Amid some cross‐talk, Chief Justice Roberts joked that he has no experience coercing anybody. But he argued that the government isn’t a monolith, so that might dilute the power of government encouragement. He offered an example of the EPA and the Army Corps of Engineers trying to coerce a private party in opposite directions. The solicitor general responded that in this case the government was largely looking to suppress certain viewpoints of his clients.
Commentary: Isn’t that just bad all around? Doubling the coercion doesn’t make the actions of either government agency acceptable, does it?
Justice Kagan asked if law enforcement should be allowed to request that platforms take down protected terrorist speech. Louisiana cautioned that giving the government the right to try to suppress protected speech by potential bad actors inevitably ends with the government labeling various types of American speech as needing to be suppressed.
Justice Kagan argued that there is just too much normal discussion and encouragement by the government and private actors that would become illegal if the court sided with the states and individuals. The solicitor general answered that the government can respond to false or harmful speech by using its positive counter‐speech.
Justice Barrett then asked about what the legal standard should be for newspaper op‐eds versus social media platforms. The Louisiana solicitor general responded that the topline is the Norwood standard: that the government can’t do indirectly what it is prohibited from doing directly. Therefore, any government action—coercion, inducement, encouragement—that fits under that topline rule should not be allowed.
Barrett further asked if just plain encouragement should be disallowed as it covers a lot of content. Louisiana’s solicitor responded that the court shouldn’t allow the government to encourage platforms to remove protected speech in any way, but even a higher significant encouragement standard works as that happened in this case.
Justice Jackson returned to her argument that it is permissible for the government to persuade or even coerce platforms to take down speech in various situations. She provided a hypothetical of what happens if classified documents are leaked. Could the government try to take down that content? The state solicitor general responded that strict scrutiny may support the government here. But, they pointed out, the court has never in its history said that the government can use its power to argue for eliminating viewpoints and their protected speech.
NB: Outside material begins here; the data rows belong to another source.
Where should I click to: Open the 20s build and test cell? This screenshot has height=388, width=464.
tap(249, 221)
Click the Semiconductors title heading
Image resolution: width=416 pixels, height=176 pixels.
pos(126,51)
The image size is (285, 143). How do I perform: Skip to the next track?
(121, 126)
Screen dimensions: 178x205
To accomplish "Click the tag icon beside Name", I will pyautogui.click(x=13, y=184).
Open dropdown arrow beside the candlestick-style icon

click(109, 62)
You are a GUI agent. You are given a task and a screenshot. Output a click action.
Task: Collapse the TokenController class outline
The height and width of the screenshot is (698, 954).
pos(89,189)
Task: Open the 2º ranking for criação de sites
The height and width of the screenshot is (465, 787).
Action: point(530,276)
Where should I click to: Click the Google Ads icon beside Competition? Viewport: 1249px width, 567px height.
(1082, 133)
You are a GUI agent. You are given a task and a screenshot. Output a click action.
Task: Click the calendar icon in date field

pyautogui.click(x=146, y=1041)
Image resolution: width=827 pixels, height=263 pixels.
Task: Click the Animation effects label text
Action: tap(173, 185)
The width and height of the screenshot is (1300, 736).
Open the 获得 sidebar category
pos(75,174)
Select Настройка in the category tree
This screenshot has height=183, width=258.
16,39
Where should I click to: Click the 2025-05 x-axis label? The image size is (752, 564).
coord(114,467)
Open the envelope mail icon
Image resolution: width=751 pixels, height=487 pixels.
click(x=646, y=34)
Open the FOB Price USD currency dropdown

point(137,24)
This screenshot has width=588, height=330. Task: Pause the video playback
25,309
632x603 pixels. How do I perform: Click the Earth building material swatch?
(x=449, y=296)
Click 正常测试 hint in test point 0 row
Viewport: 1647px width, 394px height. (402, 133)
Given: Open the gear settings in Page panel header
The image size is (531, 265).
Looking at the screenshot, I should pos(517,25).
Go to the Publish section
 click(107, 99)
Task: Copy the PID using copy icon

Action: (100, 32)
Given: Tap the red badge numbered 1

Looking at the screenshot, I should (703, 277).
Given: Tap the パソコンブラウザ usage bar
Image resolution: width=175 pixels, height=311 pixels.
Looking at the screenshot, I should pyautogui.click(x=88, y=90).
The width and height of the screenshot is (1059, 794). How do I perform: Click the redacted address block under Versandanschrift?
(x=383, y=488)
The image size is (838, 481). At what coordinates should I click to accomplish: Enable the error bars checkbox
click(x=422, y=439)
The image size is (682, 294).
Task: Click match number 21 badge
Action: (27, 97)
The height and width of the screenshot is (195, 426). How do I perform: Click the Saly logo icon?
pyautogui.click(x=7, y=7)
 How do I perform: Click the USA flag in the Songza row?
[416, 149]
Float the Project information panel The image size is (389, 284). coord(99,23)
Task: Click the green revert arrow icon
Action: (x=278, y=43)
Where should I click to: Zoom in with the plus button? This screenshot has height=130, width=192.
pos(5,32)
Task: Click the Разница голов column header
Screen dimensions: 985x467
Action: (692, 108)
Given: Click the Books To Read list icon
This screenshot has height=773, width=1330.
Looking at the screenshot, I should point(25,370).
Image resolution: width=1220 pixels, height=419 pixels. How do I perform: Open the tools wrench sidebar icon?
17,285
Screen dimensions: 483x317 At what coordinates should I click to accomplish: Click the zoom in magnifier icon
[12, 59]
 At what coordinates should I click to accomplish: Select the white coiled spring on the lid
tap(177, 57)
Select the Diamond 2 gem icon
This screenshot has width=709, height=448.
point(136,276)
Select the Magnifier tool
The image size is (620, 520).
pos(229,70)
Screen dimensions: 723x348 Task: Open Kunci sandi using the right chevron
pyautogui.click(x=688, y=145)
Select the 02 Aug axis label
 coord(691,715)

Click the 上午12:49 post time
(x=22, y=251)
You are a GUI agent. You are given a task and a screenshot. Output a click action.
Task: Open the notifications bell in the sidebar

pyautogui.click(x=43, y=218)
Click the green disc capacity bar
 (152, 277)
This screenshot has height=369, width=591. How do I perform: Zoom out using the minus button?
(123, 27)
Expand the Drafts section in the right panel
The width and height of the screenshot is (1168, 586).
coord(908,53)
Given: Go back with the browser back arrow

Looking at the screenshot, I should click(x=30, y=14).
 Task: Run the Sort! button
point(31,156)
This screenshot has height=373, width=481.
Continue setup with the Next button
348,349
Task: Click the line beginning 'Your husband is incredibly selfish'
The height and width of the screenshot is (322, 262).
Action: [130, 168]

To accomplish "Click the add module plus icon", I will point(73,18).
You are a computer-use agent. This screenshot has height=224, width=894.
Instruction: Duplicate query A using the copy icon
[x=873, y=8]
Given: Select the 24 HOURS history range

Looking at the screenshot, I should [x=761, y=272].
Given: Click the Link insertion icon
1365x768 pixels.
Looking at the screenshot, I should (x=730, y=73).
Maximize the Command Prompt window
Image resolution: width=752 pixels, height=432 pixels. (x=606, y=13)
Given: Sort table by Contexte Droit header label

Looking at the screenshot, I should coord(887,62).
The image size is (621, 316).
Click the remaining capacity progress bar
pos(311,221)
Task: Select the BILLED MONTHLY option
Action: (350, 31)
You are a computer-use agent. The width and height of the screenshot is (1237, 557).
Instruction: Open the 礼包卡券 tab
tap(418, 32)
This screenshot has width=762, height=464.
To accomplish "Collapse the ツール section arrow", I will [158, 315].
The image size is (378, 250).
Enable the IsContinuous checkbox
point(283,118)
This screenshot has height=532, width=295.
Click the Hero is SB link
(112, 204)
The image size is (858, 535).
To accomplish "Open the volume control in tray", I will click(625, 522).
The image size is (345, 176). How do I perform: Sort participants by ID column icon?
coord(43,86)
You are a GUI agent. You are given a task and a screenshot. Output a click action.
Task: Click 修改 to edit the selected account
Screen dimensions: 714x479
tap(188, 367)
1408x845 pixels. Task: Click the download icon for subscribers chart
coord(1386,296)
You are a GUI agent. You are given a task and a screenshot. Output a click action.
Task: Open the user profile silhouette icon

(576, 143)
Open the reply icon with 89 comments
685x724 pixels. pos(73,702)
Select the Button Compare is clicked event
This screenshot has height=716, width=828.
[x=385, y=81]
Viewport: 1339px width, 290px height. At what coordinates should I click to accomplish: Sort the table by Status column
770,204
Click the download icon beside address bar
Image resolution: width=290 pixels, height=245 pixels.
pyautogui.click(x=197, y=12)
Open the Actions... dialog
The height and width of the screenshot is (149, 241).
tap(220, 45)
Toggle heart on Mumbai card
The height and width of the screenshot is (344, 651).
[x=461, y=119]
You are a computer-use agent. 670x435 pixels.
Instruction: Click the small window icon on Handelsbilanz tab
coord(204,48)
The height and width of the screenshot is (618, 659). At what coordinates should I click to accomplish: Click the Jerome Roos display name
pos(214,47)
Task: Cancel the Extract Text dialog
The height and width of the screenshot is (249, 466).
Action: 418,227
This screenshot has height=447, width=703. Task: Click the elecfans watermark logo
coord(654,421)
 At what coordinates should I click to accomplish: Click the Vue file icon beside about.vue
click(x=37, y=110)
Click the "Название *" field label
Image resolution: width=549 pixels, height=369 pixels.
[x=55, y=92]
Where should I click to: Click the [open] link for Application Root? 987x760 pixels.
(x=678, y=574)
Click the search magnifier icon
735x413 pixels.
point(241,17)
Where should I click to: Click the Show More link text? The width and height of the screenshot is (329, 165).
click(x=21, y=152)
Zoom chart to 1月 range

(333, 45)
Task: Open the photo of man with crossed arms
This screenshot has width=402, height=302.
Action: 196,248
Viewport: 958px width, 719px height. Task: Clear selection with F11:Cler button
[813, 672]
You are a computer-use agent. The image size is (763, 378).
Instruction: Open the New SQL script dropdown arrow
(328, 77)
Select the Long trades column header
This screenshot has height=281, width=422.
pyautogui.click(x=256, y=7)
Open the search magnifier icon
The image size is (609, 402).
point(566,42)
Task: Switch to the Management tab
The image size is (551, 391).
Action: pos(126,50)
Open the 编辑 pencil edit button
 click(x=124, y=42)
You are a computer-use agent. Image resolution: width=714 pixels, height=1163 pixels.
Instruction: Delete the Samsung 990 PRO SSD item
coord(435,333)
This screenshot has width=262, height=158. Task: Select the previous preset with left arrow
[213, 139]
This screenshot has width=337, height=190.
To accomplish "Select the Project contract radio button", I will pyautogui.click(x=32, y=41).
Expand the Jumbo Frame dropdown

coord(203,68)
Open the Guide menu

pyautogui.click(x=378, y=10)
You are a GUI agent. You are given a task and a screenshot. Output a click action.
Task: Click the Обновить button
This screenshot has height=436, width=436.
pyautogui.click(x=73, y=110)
Justice Jackson doubled down with a hypothetical of a dangerous viral challenge that results in teens jumping out of buildings and getting harmed. Could the government declare this an emergency and demand social media platforms take down that content? The solicitor general affirmed the ability of the government to condemn such activities as harmful, but not to demand that social media companies remove the content. The government can use its speech to highlight a problem but not to encourage the removal of protected speech.
Chief Justice Roberts asked further about Justice Jackson’s viral challenge hypothetical. The solicitor general responded that, while as a policy matter it may be good for the government to stop harmful speech, giving the government the power to target categories of speech to be suppressed is a problem.
Concluding commentary: There is something appealing and pure about Louisiana’s desire for a world where the government is not allowed to target protected speech for suppression but uses its bully pulpit as a mechanism for counter‐speech . As some of the hypotheticals point out, in practice there may be situations where the court very much wants the government to be able to recommend removing harmful speech in non‐coercive ways. As other Cato experts have written, the seemingly inescapable challenge for the court is finding a standard that allows potentially valuable and non‐coercive government speech while preventing abuse.